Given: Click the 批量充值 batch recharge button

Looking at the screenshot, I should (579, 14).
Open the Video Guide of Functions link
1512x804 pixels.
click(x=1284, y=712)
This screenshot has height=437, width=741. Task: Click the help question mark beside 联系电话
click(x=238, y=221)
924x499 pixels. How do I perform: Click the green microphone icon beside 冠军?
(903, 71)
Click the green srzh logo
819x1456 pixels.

________________

» Work to complete
Reply with exactly the lines above from the one that contains "924x499 pixels. How" through the final line of the material, and with nothing else.

» Solution
924x499 pixels. How do I perform: Click the green microphone icon beside 冠军?
(903, 71)
Click the green srzh logo
819x1456 pixels.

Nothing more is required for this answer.